* **WORK REQUIRED**
Copy out the records word for word, starting with the line that contains "This screenshot has width=583, height=577." and going on through the line that contains "[x=369, y=326]". Leave the pictures out of your copy.

* **GIVEN RECORDS**
------------------------------------

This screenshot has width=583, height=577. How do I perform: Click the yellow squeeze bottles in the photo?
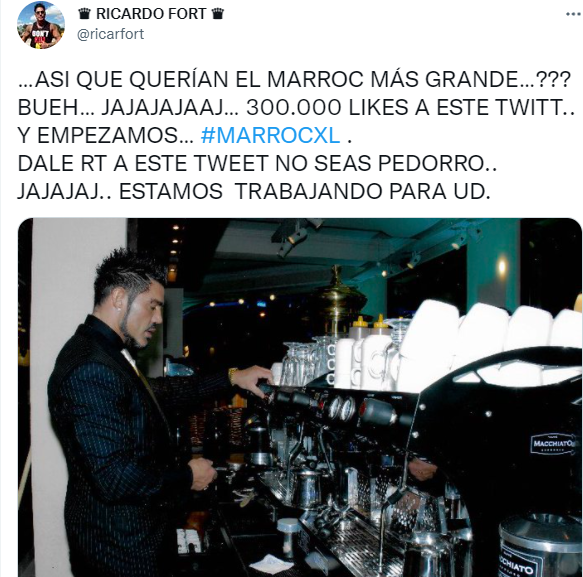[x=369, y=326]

------------------------------------

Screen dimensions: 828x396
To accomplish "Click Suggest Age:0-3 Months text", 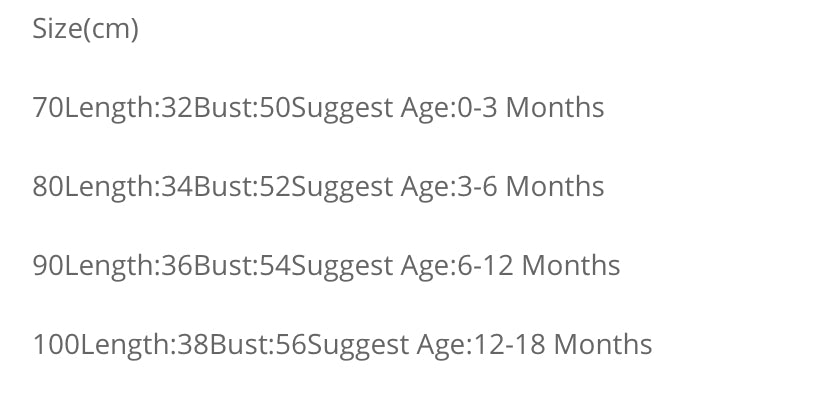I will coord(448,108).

------------------------------------

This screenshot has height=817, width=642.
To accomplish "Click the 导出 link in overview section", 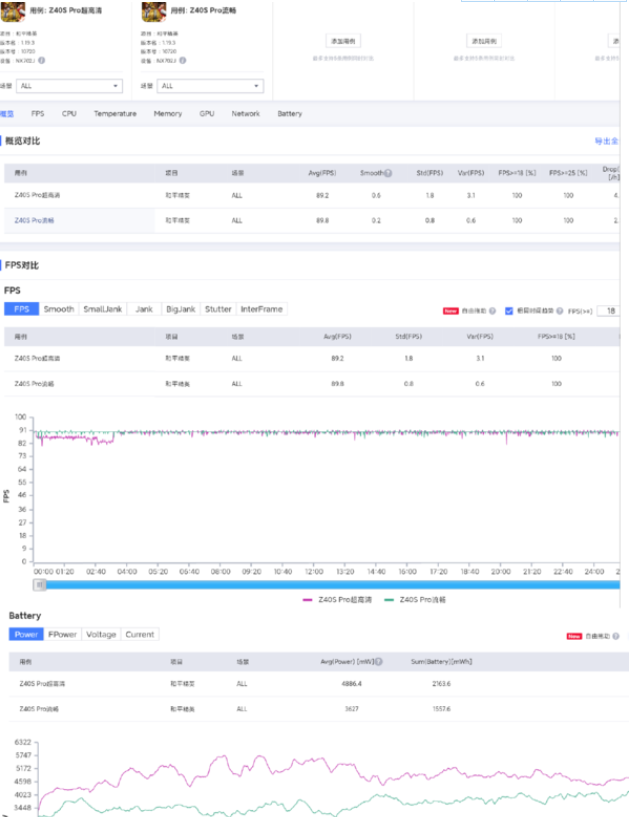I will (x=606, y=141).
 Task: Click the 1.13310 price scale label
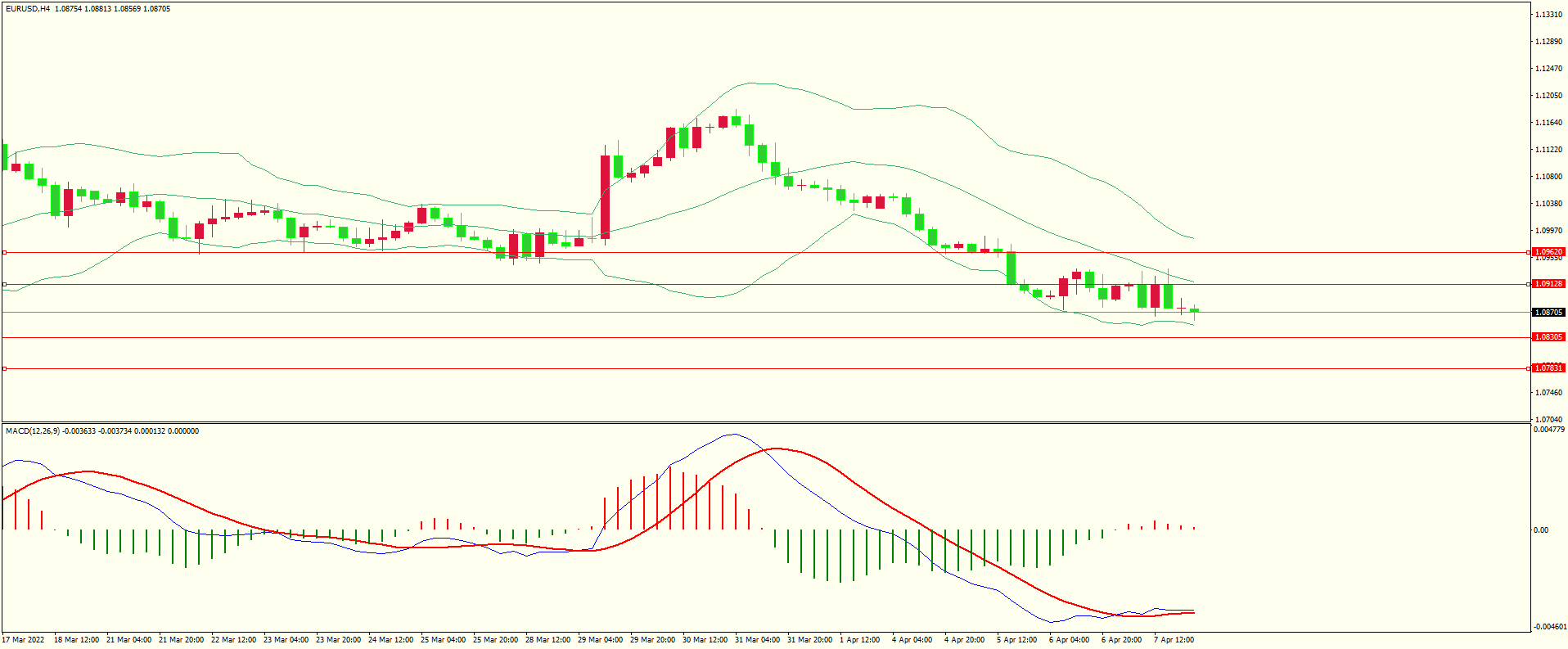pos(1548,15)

------------------------------------

* **EXERCISE ANSWER**
This screenshot has width=583, height=577. How do I perform: Click the yellow squeeze bottles in the photo?
[x=369, y=326]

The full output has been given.